▶ [What you are asked to do]: Would you give the number of lines in the entries that contain the word "Given"? Nothing else is needed.

========

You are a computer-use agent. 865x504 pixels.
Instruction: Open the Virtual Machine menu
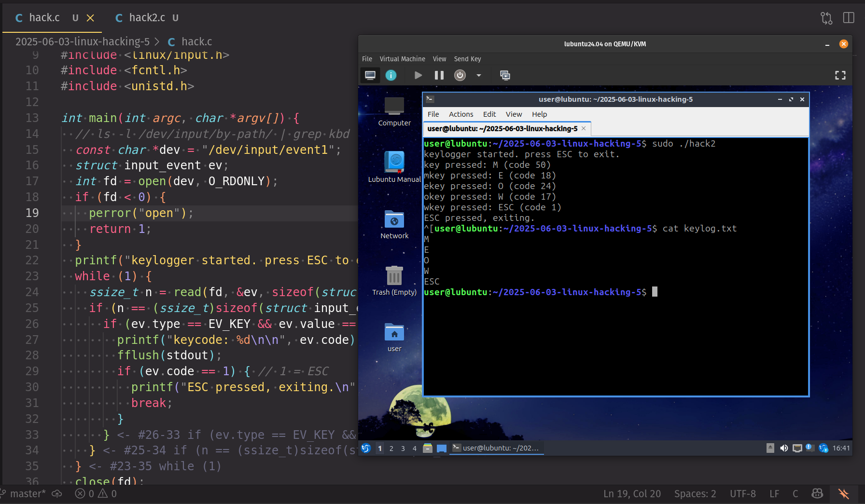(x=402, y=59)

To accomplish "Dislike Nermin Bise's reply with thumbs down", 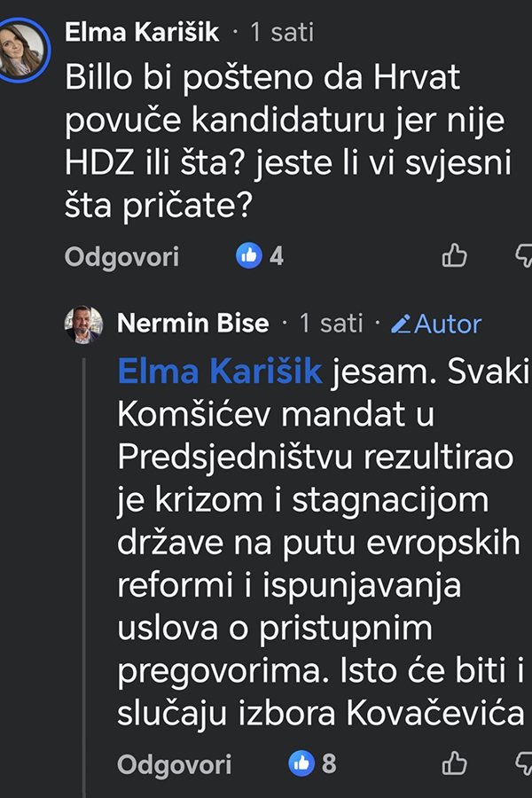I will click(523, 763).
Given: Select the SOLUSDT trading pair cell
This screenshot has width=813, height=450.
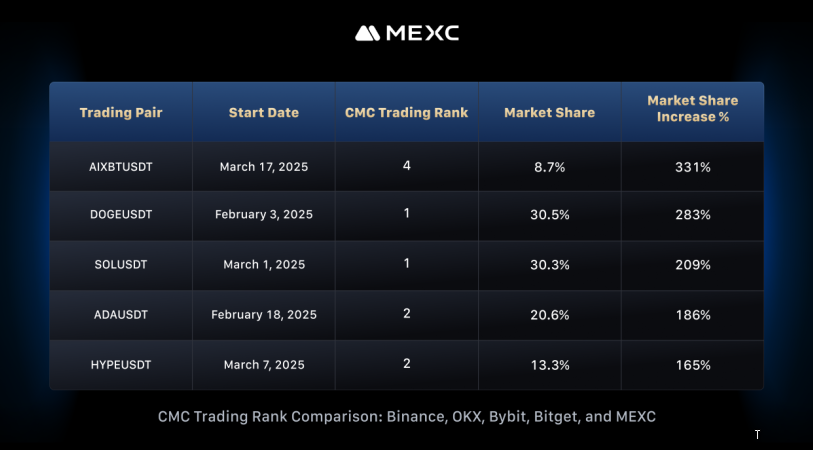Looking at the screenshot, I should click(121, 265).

========

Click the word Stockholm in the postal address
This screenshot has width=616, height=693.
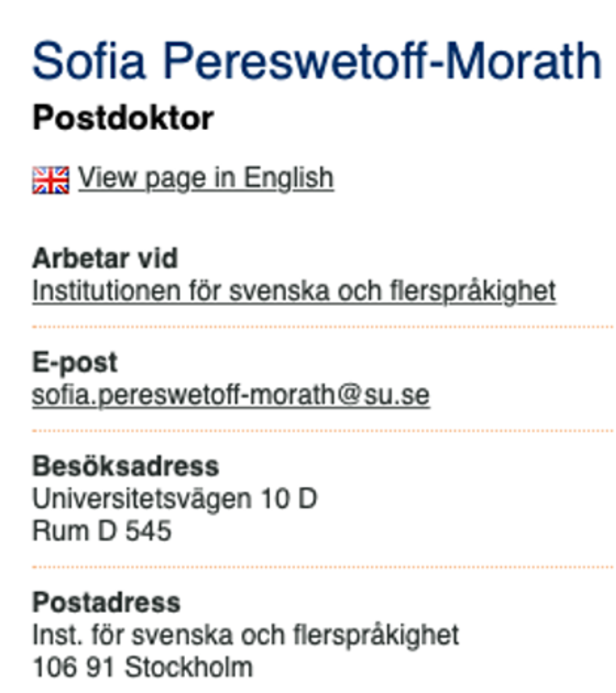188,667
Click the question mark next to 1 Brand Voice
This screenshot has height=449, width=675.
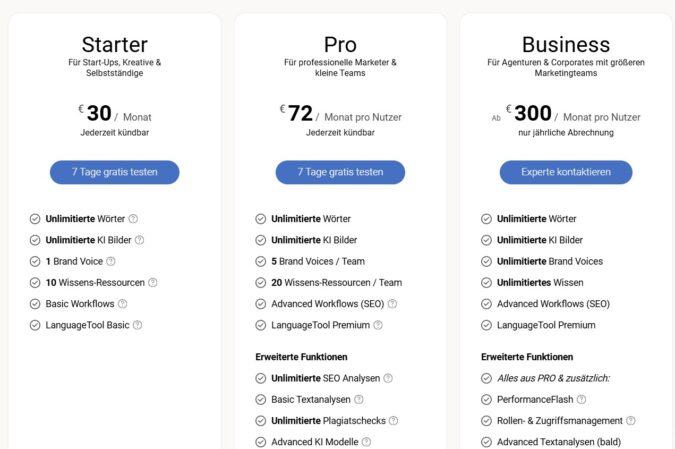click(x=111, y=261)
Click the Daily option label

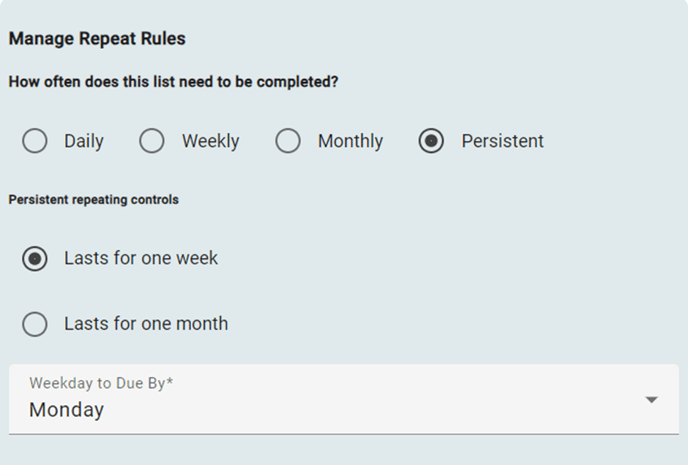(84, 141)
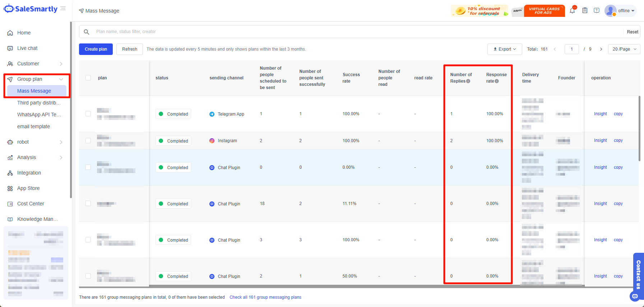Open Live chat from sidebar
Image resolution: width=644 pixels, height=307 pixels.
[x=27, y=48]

========

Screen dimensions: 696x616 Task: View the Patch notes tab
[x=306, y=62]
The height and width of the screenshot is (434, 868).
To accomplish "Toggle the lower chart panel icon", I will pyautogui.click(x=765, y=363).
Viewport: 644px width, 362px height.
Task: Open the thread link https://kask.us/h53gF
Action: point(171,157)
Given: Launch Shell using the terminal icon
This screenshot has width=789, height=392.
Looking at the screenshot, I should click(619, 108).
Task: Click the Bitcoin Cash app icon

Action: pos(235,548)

========

▶ [Written response]: 2